Stella Adadevoh was posthumously awarded the inaugural Africa CDC-DRASA award at the International Conference on Public Health in Africa in Kigali, Rwanda.

The award was created to recognise the contribution of the continent’s frontline health workers during infectious disease outbreaks.

Ahmed Ogwell Ouma, acting director of the Africa Centres for Disease Control and Prevention, made the announcement before the conference’s ministerial session on Wednesday.

“To our frontline health workers, we salute you and are proud of what you are doing for this continent. We are so proud that we have decided to establish the Africa CDC-DRASA Awards awards for frontline health workers,” Ouma said.

In July 2014, Adadevoh diagnosed Nigeria’s first case of Ebola and led the team that oversaw the patient’s treatment. The Liberian patient had been scheduled to attend a business conference in Calabar, Nigeria.

It was reported that she was threatened by Liberian authorities to discharge the patient for the conference, but she resisted the pressure and instead alerted Nigeria’s public health authorities.

The physician shortly passed away on August 19, 2014, after contracting the virus. Her decisive action is believed to have prevented the spread of the Ebola virus in Nigeria.

The award, partly named after Adadevoh, was received by Bankole Cardoso, her only child and chairman of DRASA Health Trust, a foundation established to continue her legacy of protecting public health.

Eulogising the late physician, Ouma said: “There is no greater sacrifice than giving your life knowingly so that you can protect the rest of the 200+ million Nigerians, the rest of the 1.5 billion Africans because if Ebola had spread in Nigeria, it would have been a totally different picture from what we know now.

“We owe a lot to Dr. Ameyo Stella Adadevoh, and today we will like to do something special for her.

“Africa CDC has decided to name this continental award for emergency health workers after her in recognition of that sacrifice.

“Every year, we are going to be opening a call for nominations, and the first call will go out in 2023, but the 2022 inaugural award will be given to Dr. Ameyo post-humously for her sacrifice, for her work, for her efforts of protecting us for the greater public good.”

Nigerian public health experts also celebrated the latest recognition for Adadevoh who is regarded as a national hero.

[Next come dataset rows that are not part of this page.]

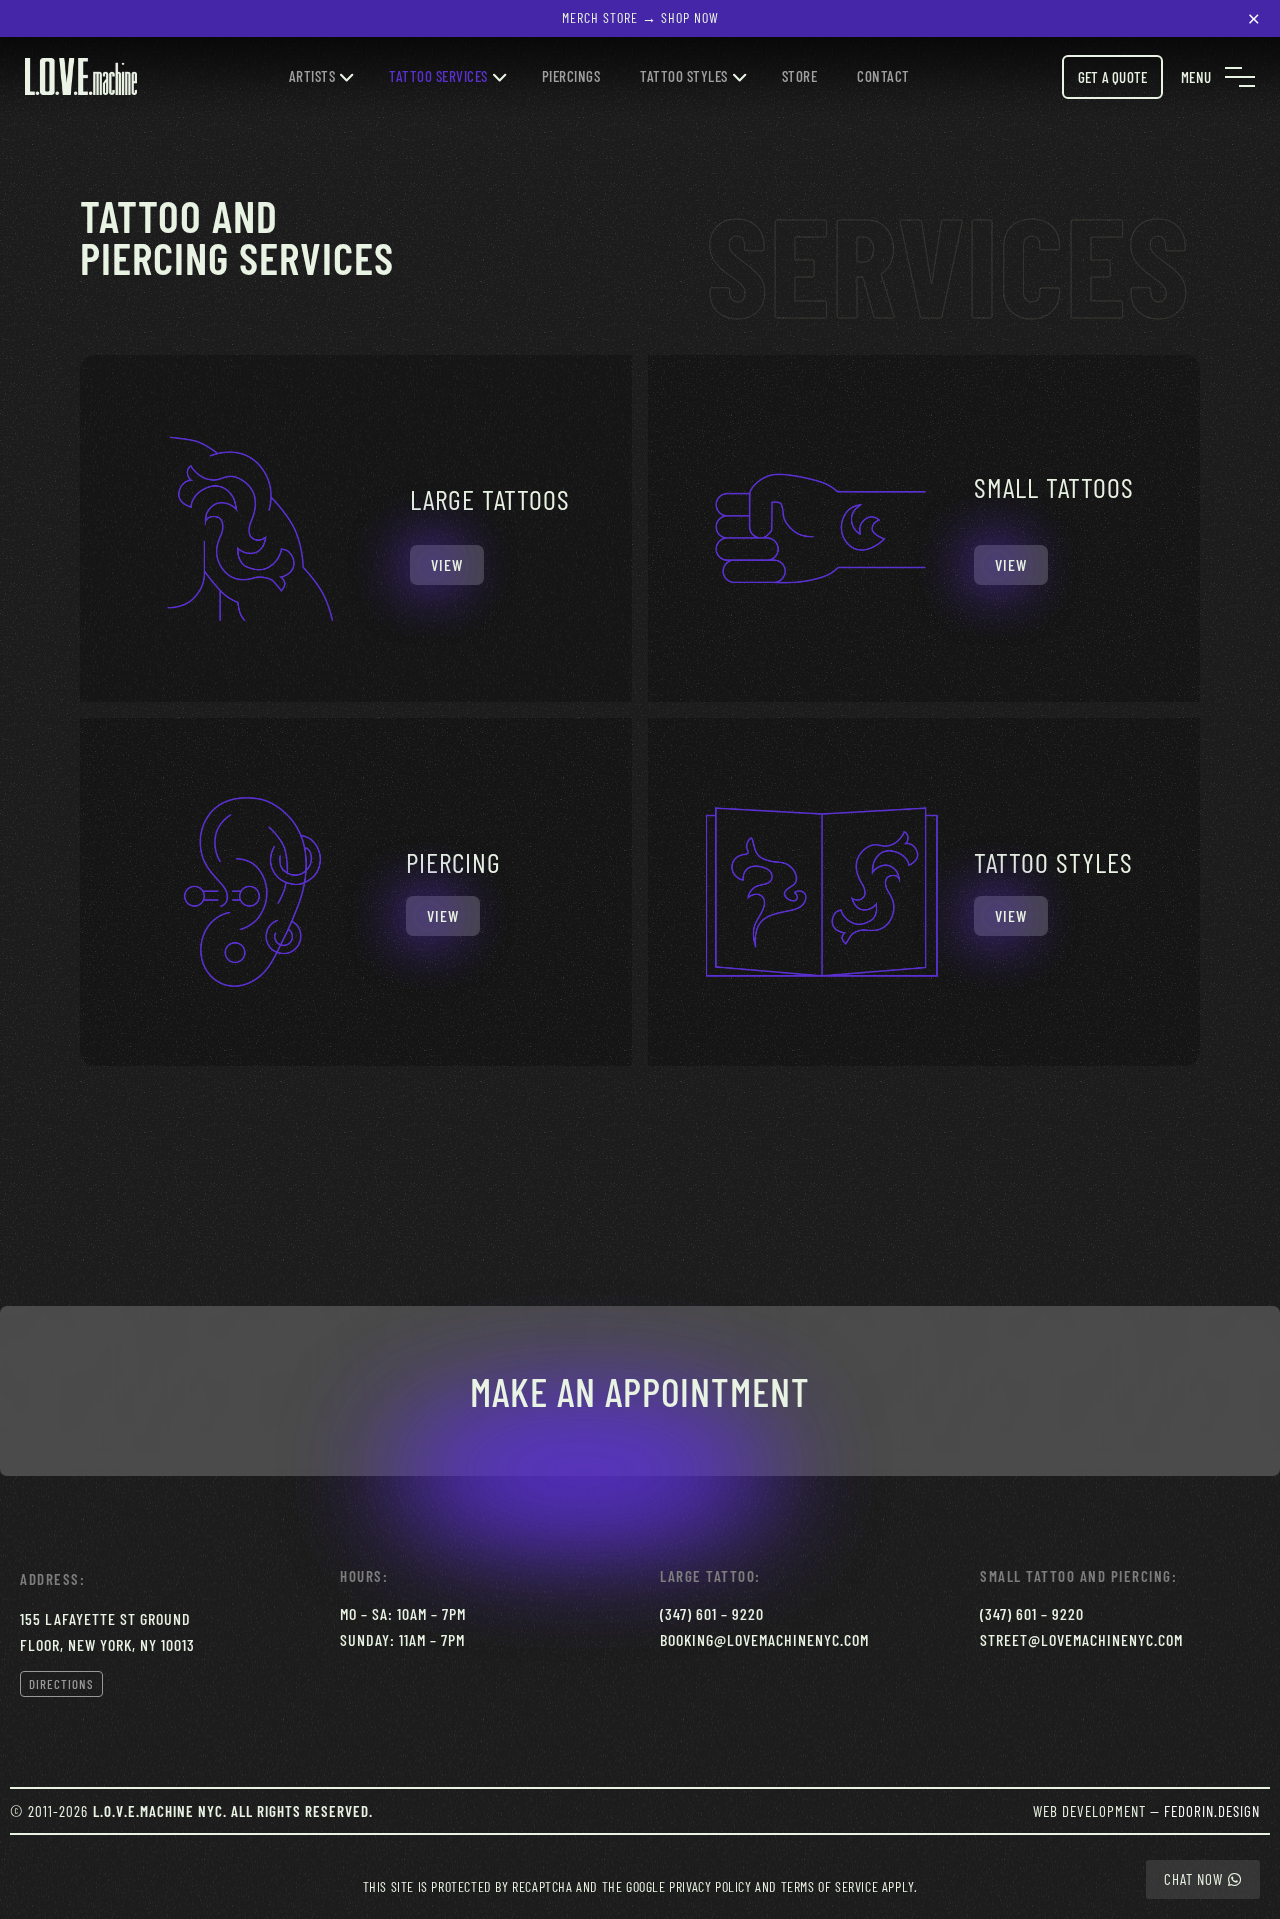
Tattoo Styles (684, 76)
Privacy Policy (710, 1886)
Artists (312, 76)
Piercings (571, 76)
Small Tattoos (1054, 487)
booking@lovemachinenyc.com (764, 1639)
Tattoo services (438, 76)
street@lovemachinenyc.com (1081, 1639)
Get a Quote (1112, 77)
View (447, 564)
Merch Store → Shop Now (640, 18)
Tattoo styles (1053, 862)
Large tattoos (490, 499)
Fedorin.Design (1212, 1811)
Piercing (453, 862)
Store (800, 76)
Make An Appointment (640, 1391)
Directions (61, 1684)
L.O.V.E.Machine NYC (158, 1811)
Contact (883, 76)
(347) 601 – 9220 (712, 1613)
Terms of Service (830, 1886)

Ifedayo Adetifa, director-general of the Nigeria Centre for Disease Control and Prevention (NCDC), applauded Adadevoh and her team members for their sacrifice.

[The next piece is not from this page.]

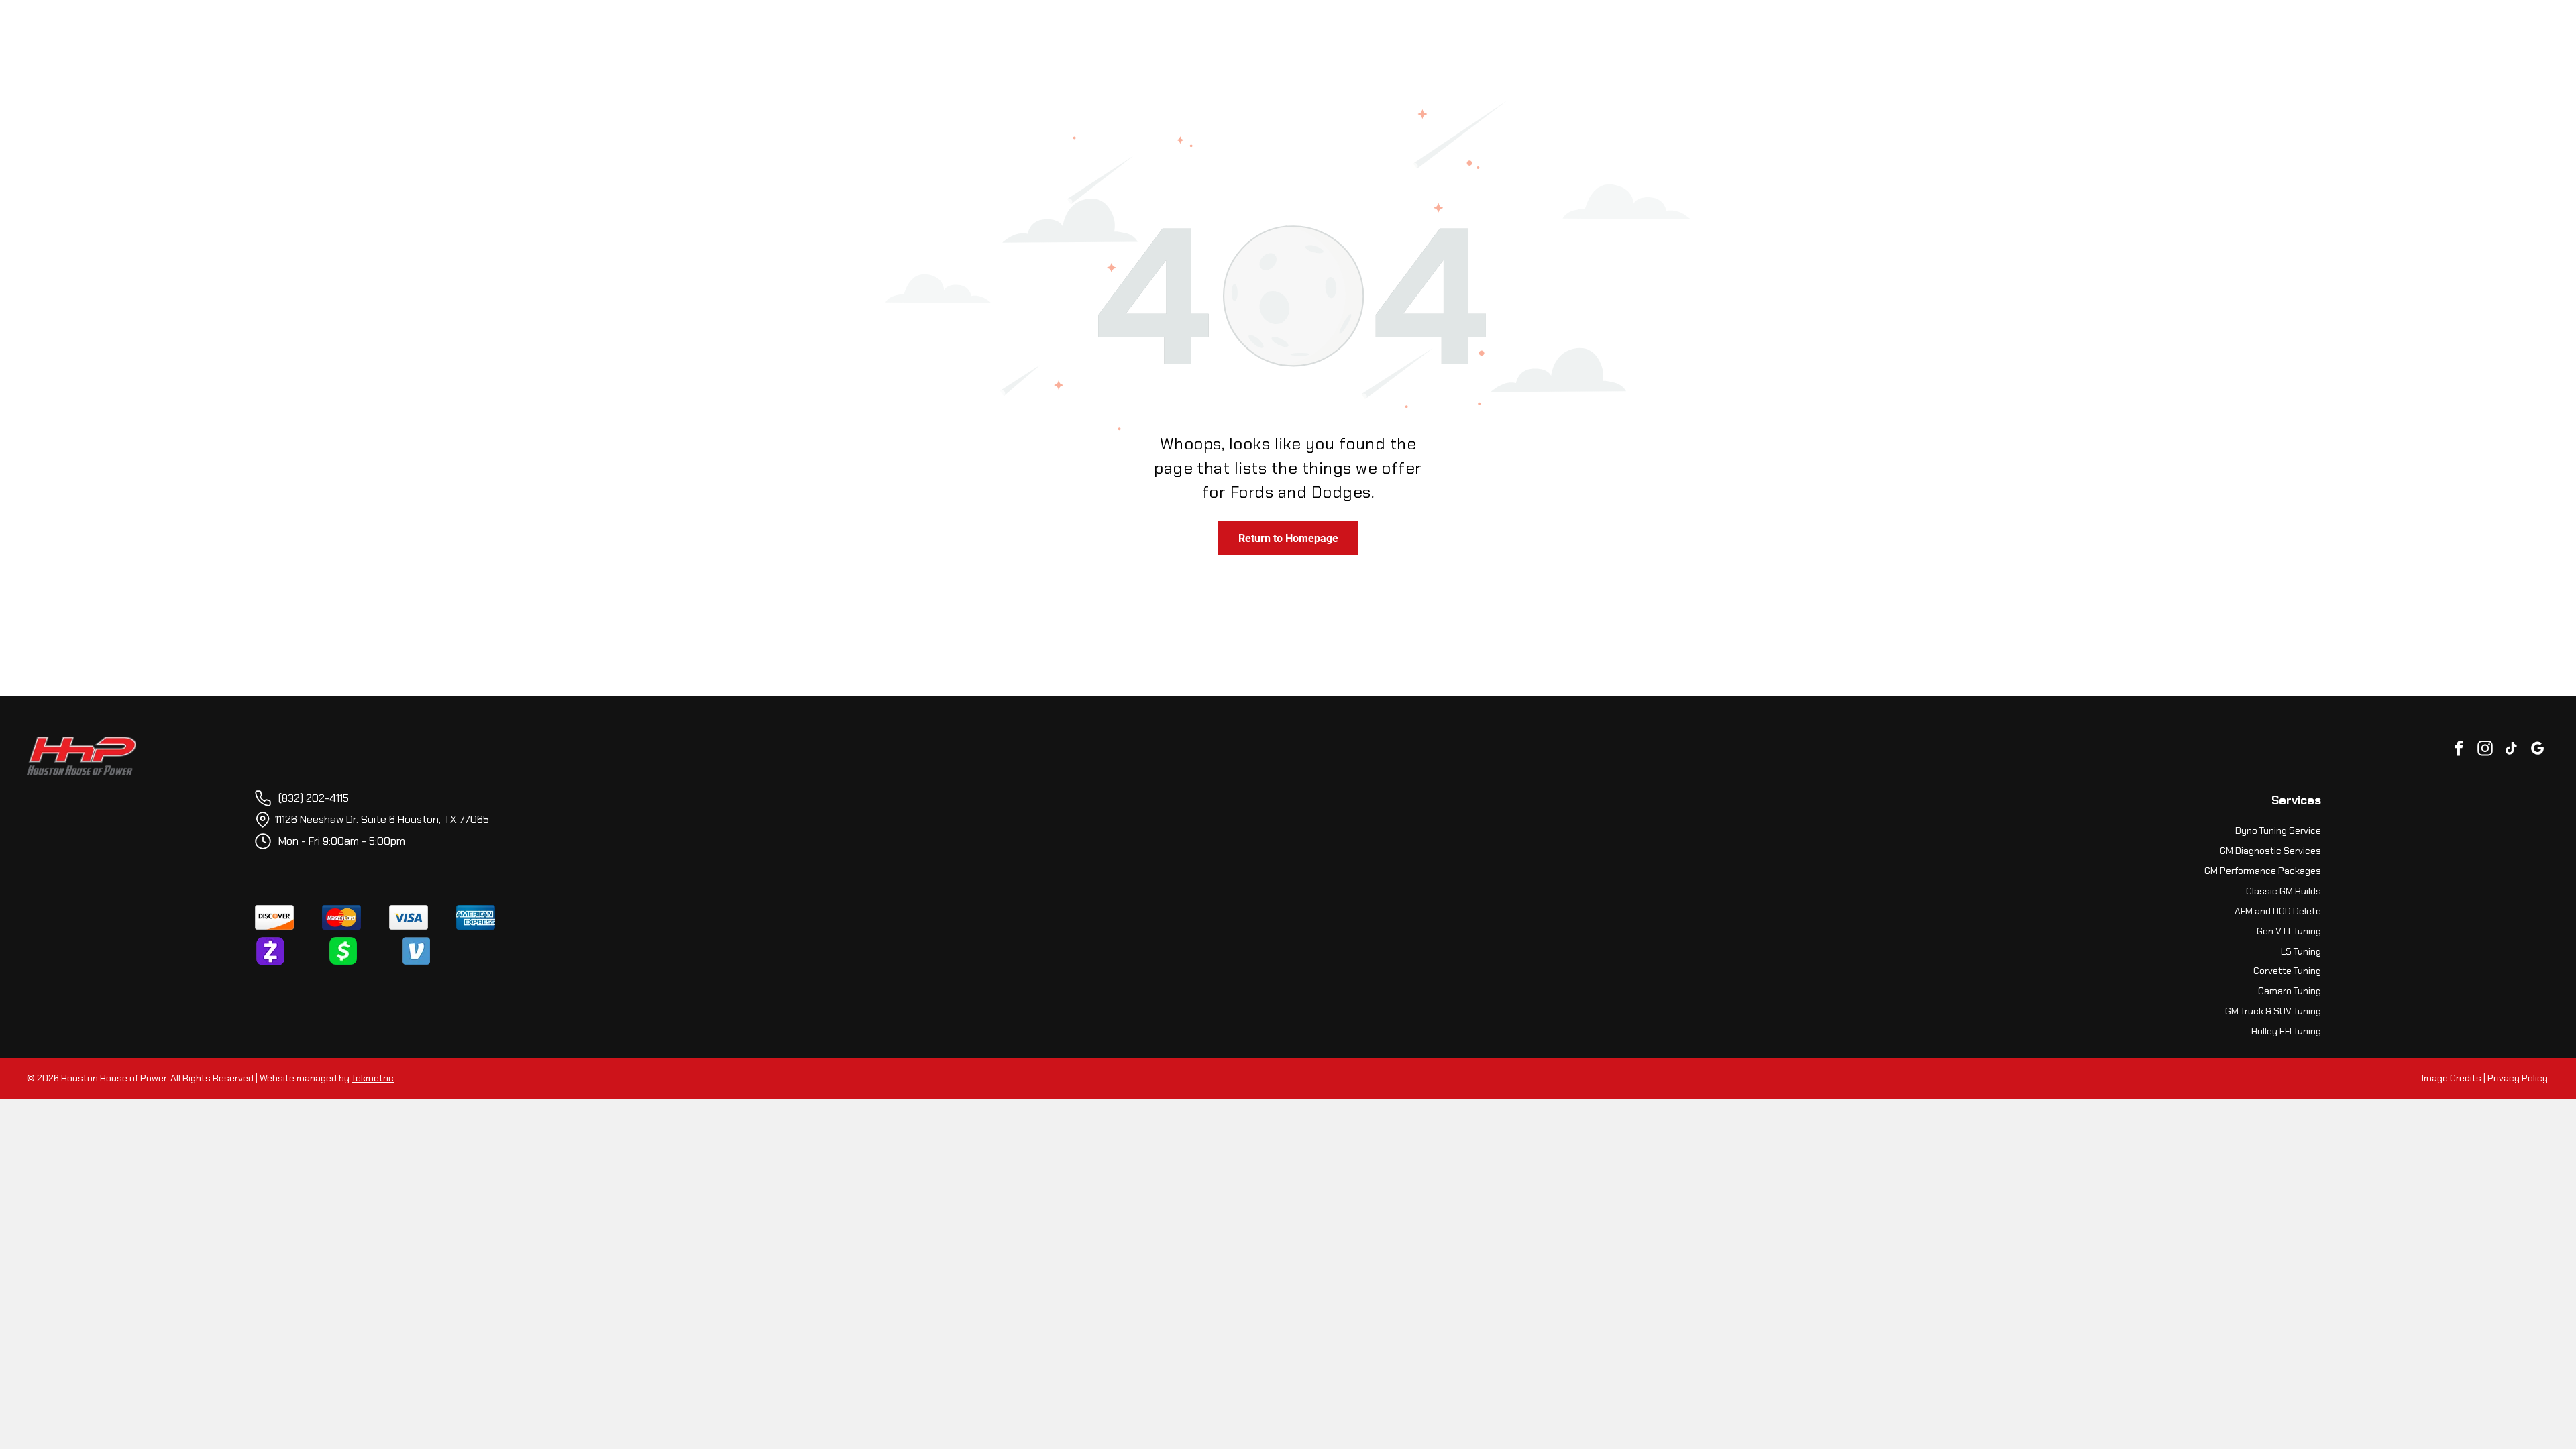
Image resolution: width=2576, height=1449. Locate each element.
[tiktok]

Ebere Okereke, senior technical adviser at Tony Blair Institute for Global Change, also tweeted: “This recognition of Dr. Stella Adadevoh’s sacrifice marks a beginning of Africa recognising the contribution of its own.”

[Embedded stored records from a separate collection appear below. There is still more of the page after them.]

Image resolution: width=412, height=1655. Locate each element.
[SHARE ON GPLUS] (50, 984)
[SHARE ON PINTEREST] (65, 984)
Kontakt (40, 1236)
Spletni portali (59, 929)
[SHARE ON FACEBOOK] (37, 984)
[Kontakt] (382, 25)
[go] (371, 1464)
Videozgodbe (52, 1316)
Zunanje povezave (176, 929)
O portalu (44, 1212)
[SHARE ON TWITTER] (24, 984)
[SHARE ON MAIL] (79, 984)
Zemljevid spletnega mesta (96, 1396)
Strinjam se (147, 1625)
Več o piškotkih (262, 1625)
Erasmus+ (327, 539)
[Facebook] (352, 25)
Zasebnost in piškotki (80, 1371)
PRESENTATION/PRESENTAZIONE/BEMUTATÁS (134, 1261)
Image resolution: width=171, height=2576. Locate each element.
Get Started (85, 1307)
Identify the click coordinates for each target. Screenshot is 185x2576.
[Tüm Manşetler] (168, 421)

Vivianne Ihekweazu, managing director of Nigeria Health Watch, wrote: “Fantastic to see Dr. Ameyo Adadevoh honoured at the opening ceremony of CPHIA2022. There is no greater sacrifice than giving your life for the greater good of others. May her memory continue to be honoured.”

The International Conference on Public Health in Africa (CPHIA) kicked off on Tuesday, with the 55 member states of the African Union (AU) represented among the delegates.

The conference provides a space for multi-national collaboration in order to tackle indigenous health challenges and champion the continent’s health security agenda.